=== PROBLEM DETAILS ===
Return all lines from the entries below in which the word "width" is present.

=== INFORMATION GIVEN ===
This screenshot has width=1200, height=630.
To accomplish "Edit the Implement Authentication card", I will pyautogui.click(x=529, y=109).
...
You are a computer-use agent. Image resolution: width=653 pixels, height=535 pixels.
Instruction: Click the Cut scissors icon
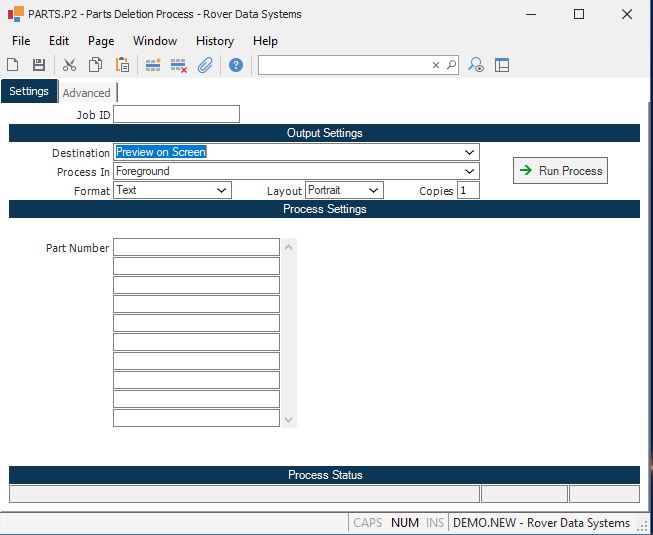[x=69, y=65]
--
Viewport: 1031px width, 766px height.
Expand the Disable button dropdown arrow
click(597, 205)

=== ANSWER FOR THE TASK ===
This screenshot has width=1200, height=630.
You are a computer-use agent. Image resolution: width=653 pixels, height=535 pixels.
Viewport: 1031px width, 766px height.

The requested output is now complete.